**To do**
What is needed is an exact copy of every entry below.

━━━━━ Provided material

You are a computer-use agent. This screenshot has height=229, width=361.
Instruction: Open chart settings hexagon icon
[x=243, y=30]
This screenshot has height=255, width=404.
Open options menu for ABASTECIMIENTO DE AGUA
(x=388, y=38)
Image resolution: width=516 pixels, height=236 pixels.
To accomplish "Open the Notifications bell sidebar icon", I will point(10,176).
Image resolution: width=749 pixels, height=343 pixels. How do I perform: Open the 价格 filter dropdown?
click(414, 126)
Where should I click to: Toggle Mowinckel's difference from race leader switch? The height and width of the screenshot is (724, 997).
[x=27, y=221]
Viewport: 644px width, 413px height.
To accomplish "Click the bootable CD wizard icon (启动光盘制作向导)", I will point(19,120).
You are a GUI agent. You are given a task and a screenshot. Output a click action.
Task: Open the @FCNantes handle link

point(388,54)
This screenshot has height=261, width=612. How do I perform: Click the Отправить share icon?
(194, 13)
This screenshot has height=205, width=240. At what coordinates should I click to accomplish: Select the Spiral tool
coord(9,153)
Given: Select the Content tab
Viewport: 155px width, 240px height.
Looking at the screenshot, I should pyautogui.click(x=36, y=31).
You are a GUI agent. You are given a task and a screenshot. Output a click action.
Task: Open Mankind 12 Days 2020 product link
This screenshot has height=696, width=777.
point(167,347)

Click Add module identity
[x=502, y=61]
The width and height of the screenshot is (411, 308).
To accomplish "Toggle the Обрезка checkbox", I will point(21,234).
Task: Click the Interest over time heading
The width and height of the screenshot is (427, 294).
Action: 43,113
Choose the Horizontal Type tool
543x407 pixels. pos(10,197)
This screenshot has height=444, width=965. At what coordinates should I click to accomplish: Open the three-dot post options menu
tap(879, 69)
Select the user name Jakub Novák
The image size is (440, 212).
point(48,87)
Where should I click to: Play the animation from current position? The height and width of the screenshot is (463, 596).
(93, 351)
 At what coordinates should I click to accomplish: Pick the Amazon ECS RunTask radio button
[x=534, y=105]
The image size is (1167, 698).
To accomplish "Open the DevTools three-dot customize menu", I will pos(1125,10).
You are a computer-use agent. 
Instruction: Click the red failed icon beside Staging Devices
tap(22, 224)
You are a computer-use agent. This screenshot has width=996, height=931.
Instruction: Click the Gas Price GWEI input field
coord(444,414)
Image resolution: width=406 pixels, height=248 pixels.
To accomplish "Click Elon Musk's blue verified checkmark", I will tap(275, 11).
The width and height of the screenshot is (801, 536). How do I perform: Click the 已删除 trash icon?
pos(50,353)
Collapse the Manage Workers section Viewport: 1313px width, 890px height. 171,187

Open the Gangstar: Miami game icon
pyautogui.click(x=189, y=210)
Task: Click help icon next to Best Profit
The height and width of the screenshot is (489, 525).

━━━━━━━━━━

**Response area**
You are a computer-use agent. This screenshot has height=229, width=361.
Instruction: Open chart settings hexagon icon
[x=243, y=30]
This screenshot has height=255, width=404.
Open options menu for ABASTECIMIENTO DE AGUA
(x=388, y=38)
Image resolution: width=516 pixels, height=236 pixels.
To accomplish "Open the Notifications bell sidebar icon", I will point(10,176).
Image resolution: width=749 pixels, height=343 pixels. How do I perform: Open the 价格 filter dropdown?
click(414, 126)
Where should I click to: Toggle Mowinckel's difference from race leader switch? The height and width of the screenshot is (724, 997).
[x=27, y=221]
Viewport: 644px width, 413px height.
To accomplish "Click the bootable CD wizard icon (启动光盘制作向导)", I will point(19,120).
You are a GUI agent. You are given a task and a screenshot. Output a click action.
Task: Open the @FCNantes handle link

point(388,54)
This screenshot has height=261, width=612. How do I perform: Click the Отправить share icon?
(194, 13)
This screenshot has height=205, width=240. At what coordinates should I click to accomplish: Select the Spiral tool
coord(9,153)
Given: Select the Content tab
Viewport: 155px width, 240px height.
Looking at the screenshot, I should pyautogui.click(x=36, y=31).
You are a GUI agent. You are given a task and a screenshot. Output a click action.
Task: Open Mankind 12 Days 2020 product link
This screenshot has height=696, width=777.
point(167,347)

Click Add module identity
[x=502, y=61]
The width and height of the screenshot is (411, 308).
To accomplish "Toggle the Обрезка checkbox", I will point(21,234).
Task: Click the Interest over time heading
The width and height of the screenshot is (427, 294).
Action: 43,113
Choose the Horizontal Type tool
543x407 pixels. pos(10,197)
This screenshot has height=444, width=965. At what coordinates should I click to accomplish: Open the three-dot post options menu
tap(879, 69)
Select the user name Jakub Novák
The image size is (440, 212).
point(48,87)
Where should I click to: Play the animation from current position? The height and width of the screenshot is (463, 596).
(93, 351)
 At what coordinates should I click to accomplish: Pick the Amazon ECS RunTask radio button
[x=534, y=105]
The image size is (1167, 698).
To accomplish "Open the DevTools three-dot customize menu", I will pos(1125,10).
You are a computer-use agent. 
Instruction: Click the red failed icon beside Staging Devices
tap(22, 224)
You are a computer-use agent. This screenshot has width=996, height=931.
Instruction: Click the Gas Price GWEI input field
coord(444,414)
Image resolution: width=406 pixels, height=248 pixels.
To accomplish "Click Elon Musk's blue verified checkmark", I will tap(275, 11).
The width and height of the screenshot is (801, 536). How do I perform: Click the 已删除 trash icon?
pos(50,353)
Collapse the Manage Workers section Viewport: 1313px width, 890px height. 171,187

Open the Gangstar: Miami game icon
pyautogui.click(x=189, y=210)
Task: Click help icon next to Best Profit
The height and width of the screenshot is (489, 525).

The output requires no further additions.